Braindor progressed slowly, never insisting, otherwise the gentle Anne would balk. He had undertaken this task of assign­ing a religious meaning to Anne's moments of inspiration without informing her of it, because the young woman continued to display an assiduous wariness toward the clergy; for her, the church as she knew it existed to serve a group of men, not God. She denounced the appetite for power she saw among the priests and the bishops:

“Look at how fat they are, Braindor. And how they cover their bodies with silk and their fingers with jewels; they live in palaces, driving an army of servants to exhaustion. With the exception of a few Portuguese, French, or Spanish merchants, no one else lives in such pomp in Bruges.”

“And yet I am a monk.”

“But you are a mendicant, Braindor, the opposite of what they are. And it is for that reason, too, that I like you. In any case, you made an inspired choice, they would not have accepted you anywhere else.”

Contradicting is not convincing. Braindor was not in the habit of contradicting. He relied on time.

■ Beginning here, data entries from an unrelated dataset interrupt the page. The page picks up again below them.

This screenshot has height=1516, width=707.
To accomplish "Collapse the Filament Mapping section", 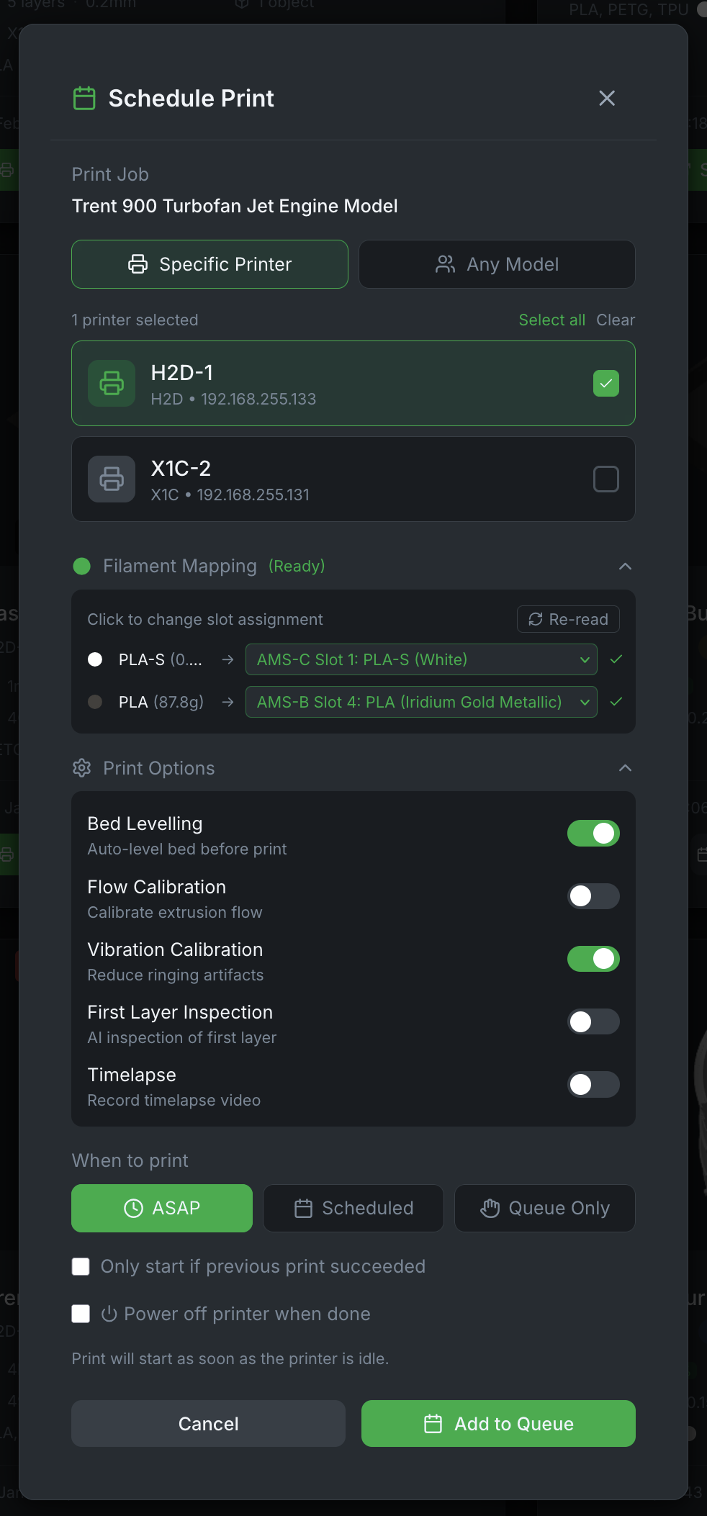I will [x=625, y=567].
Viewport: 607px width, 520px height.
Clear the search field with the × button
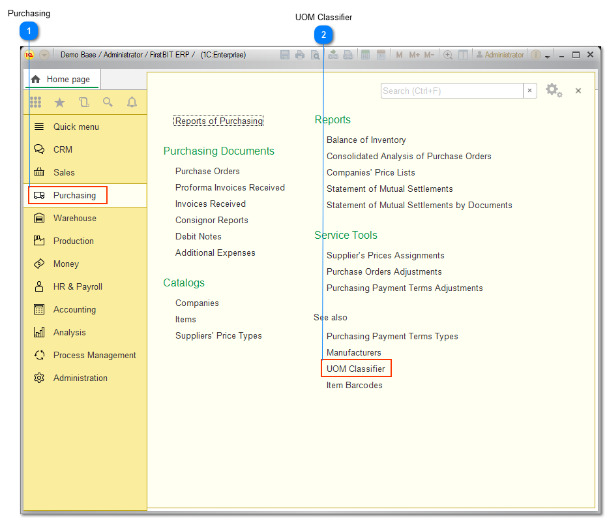click(x=529, y=91)
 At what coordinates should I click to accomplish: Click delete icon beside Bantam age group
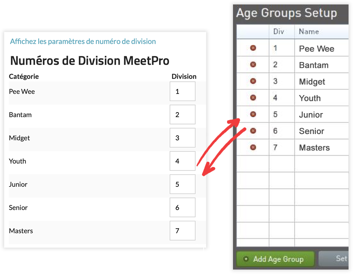point(253,65)
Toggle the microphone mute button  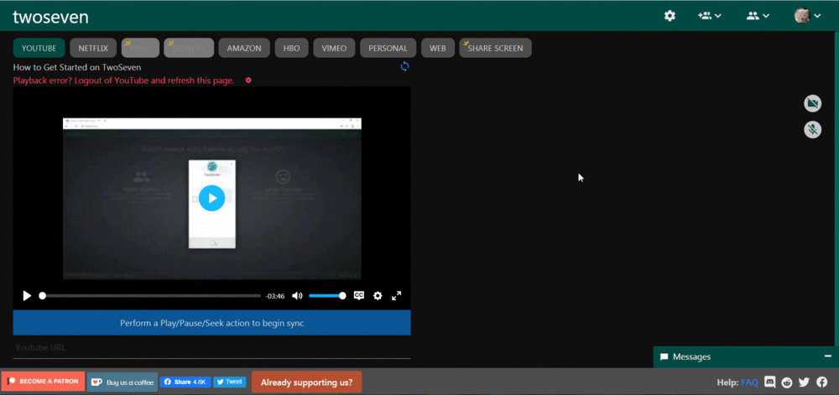[811, 129]
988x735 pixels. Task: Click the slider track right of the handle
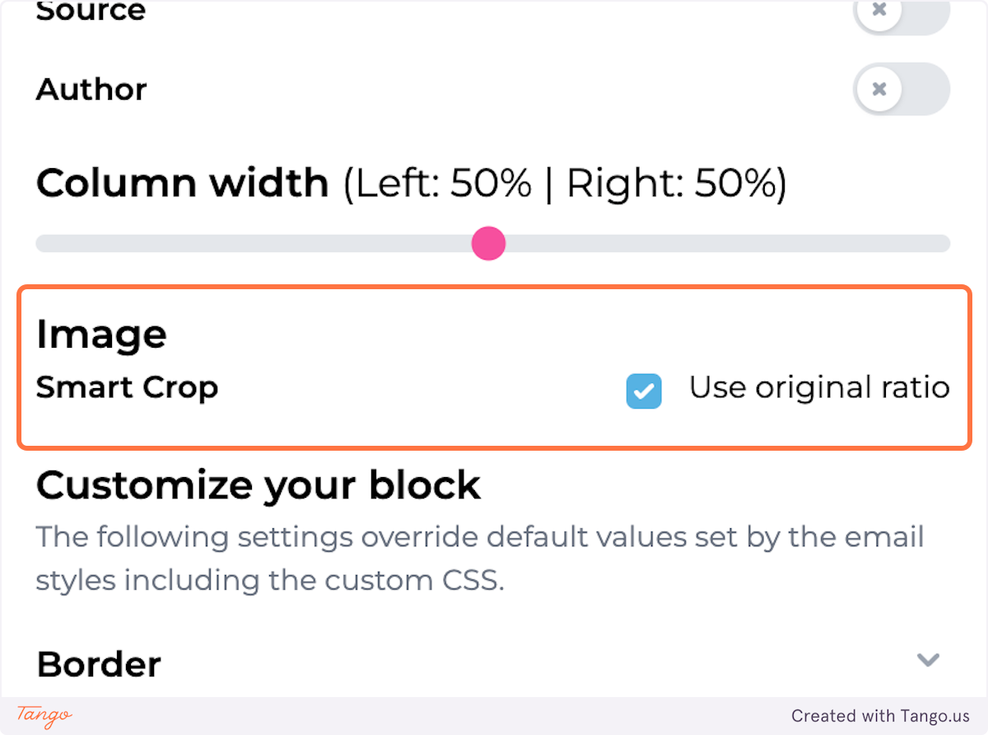pyautogui.click(x=728, y=244)
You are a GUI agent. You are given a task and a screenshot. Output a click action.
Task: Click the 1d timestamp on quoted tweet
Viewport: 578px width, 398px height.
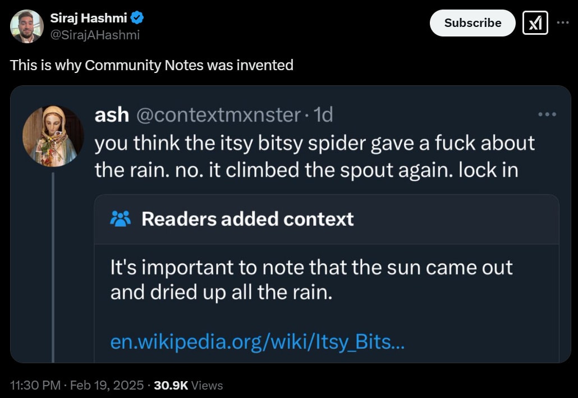[323, 115]
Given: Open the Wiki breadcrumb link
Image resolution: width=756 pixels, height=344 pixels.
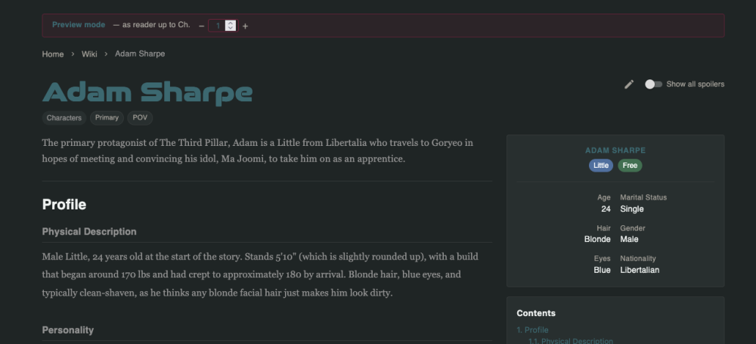Looking at the screenshot, I should (89, 54).
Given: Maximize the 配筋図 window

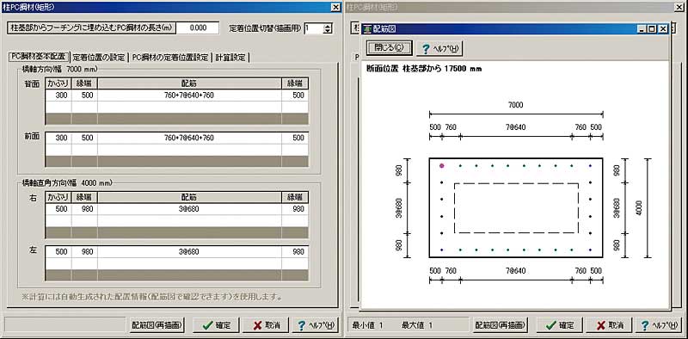Looking at the screenshot, I should pyautogui.click(x=652, y=29).
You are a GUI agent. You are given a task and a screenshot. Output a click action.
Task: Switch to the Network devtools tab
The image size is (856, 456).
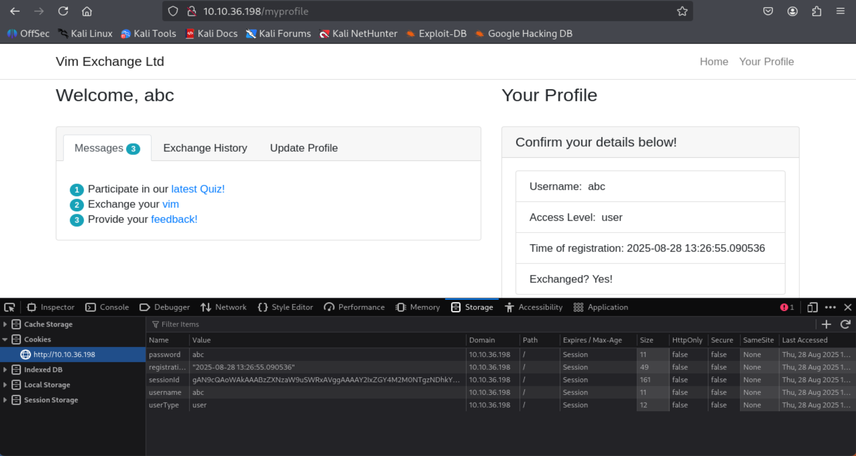[224, 307]

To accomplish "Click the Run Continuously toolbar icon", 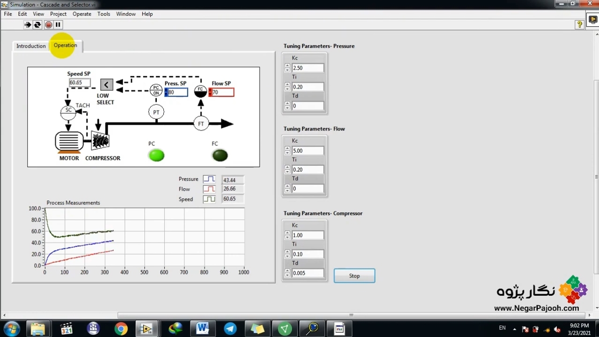I will tap(37, 25).
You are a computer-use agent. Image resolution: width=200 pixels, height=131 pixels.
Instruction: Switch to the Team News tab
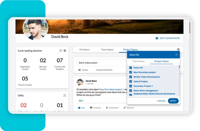click(x=138, y=61)
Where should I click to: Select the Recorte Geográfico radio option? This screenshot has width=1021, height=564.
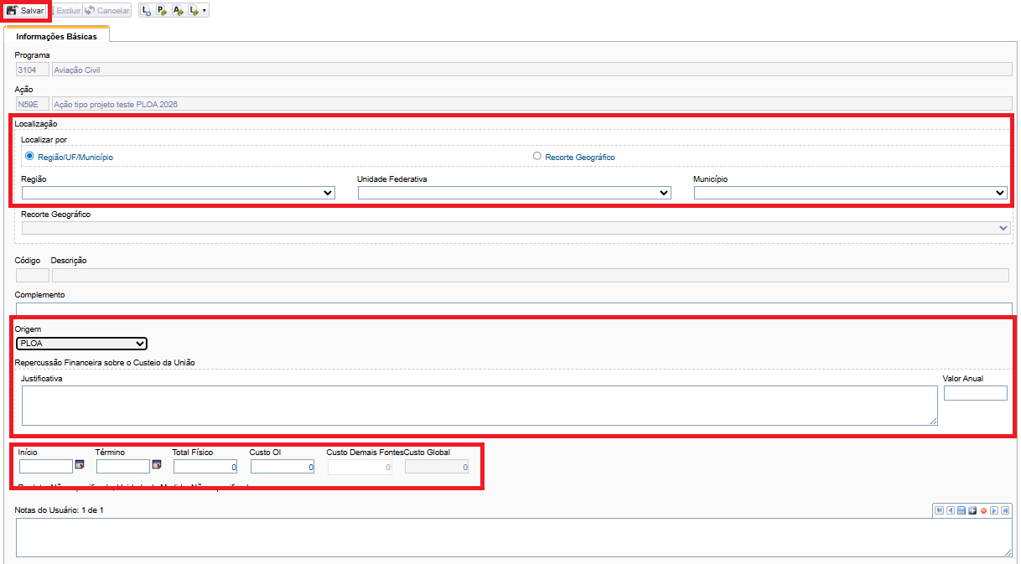[x=537, y=156]
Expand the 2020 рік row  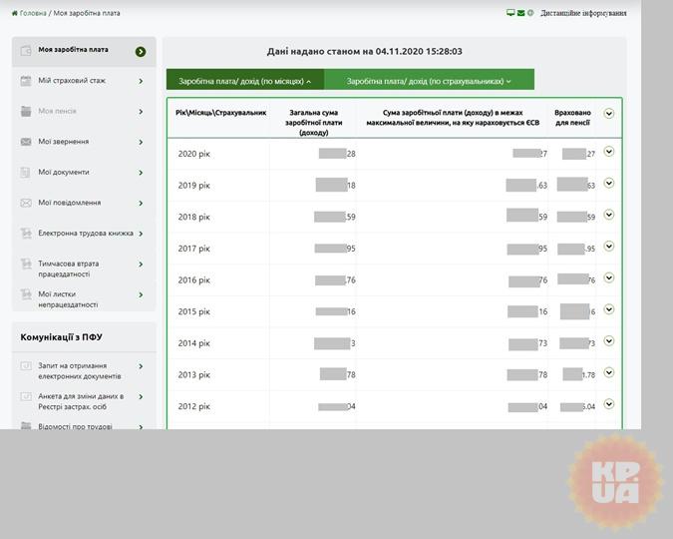(x=608, y=152)
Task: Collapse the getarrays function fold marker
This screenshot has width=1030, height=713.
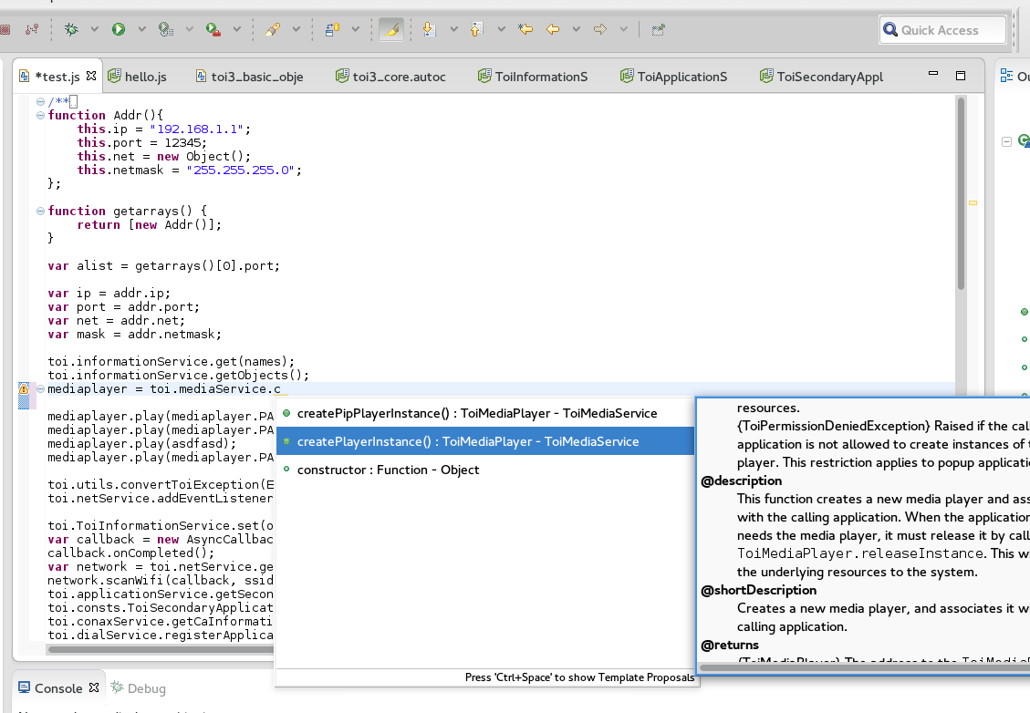Action: point(40,212)
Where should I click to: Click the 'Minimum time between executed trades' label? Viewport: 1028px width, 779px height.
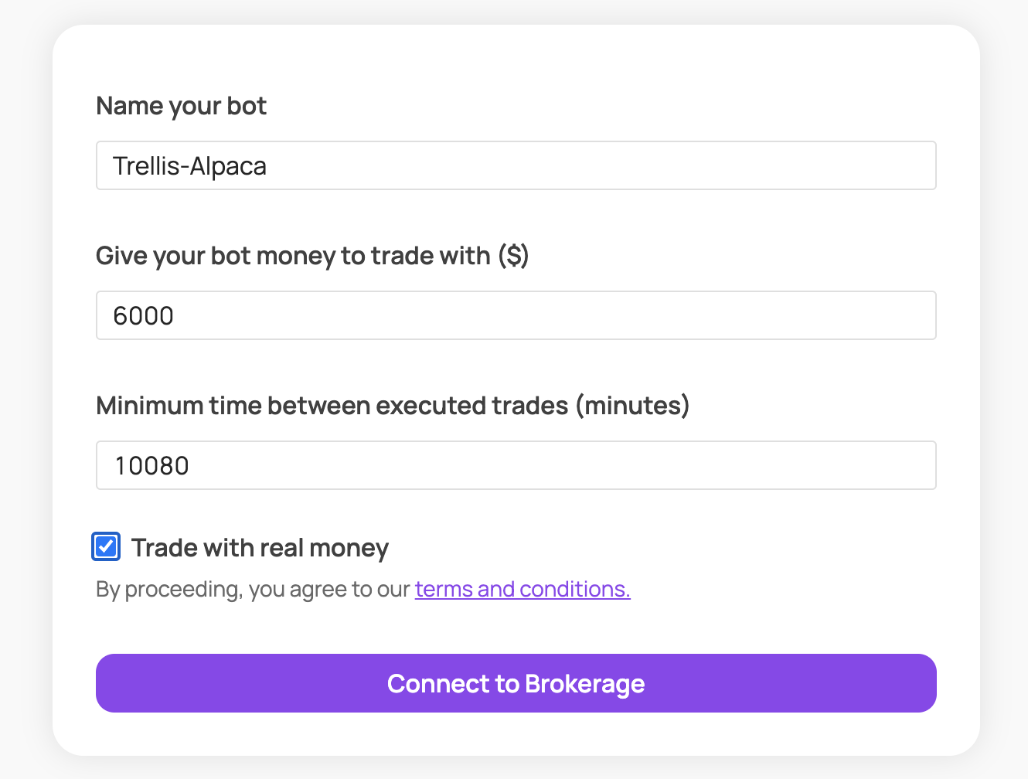(392, 406)
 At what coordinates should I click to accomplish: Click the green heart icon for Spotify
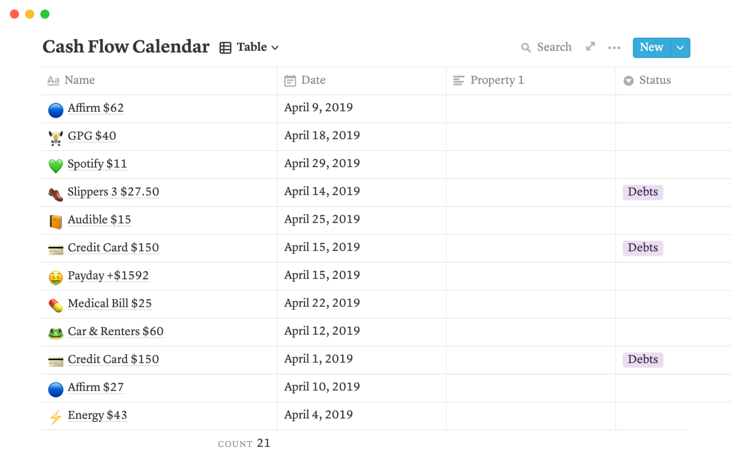(x=56, y=166)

However, with each passing week the pressure exerted by the archdeacon of Bruges became stronger. The prelate was nothing like the caricature Anne had made of his colleagues. He was a dry little man, his flesh sucked into his body by extreme asceticism, and there was nothing opulent or debonair about him. There were two rumored explanations for his appearance: some people said he was afflicted with a sickness of the intestines that made him unable to enjoy food; others asserted that he practiced mortification. Perhaps the truth lay somewhere in between. The priest's health was fragile, and he added voluntary pain to that which he already suffered; all day long he wore a bloody hairshirt, which irritated his skin, and to that he added a cilice, for two hours, as well as iron chains, and on a regular basis lined his shoes with sharp stones. He was drawn to anything that would increase his discomfort: he slept directly on the floor and would not allow his residence to be heated except when it began to freeze. The Bishop of Tournai had appointed this austere man archdeacon because he was waging war on the plague of the era, the Lutheran epidemic. Ever since the Reformation had begun to spread, stigmatizing Rome and its representatives, the Protestants had been luring the common people by denouncing the corrupt clergy, the gluttonous, libertine, avaricious priests. The new archdeacon of Bruges was monastic by nature, but also due to illness and spiritual exercise, and he displayed none of those visible flaws—which, in itself, gave a sense of order to the town.

 

“My son, I shall begin to fear that you are hiding her, that miraculous virgin with a pure heart. Does she disappoint?”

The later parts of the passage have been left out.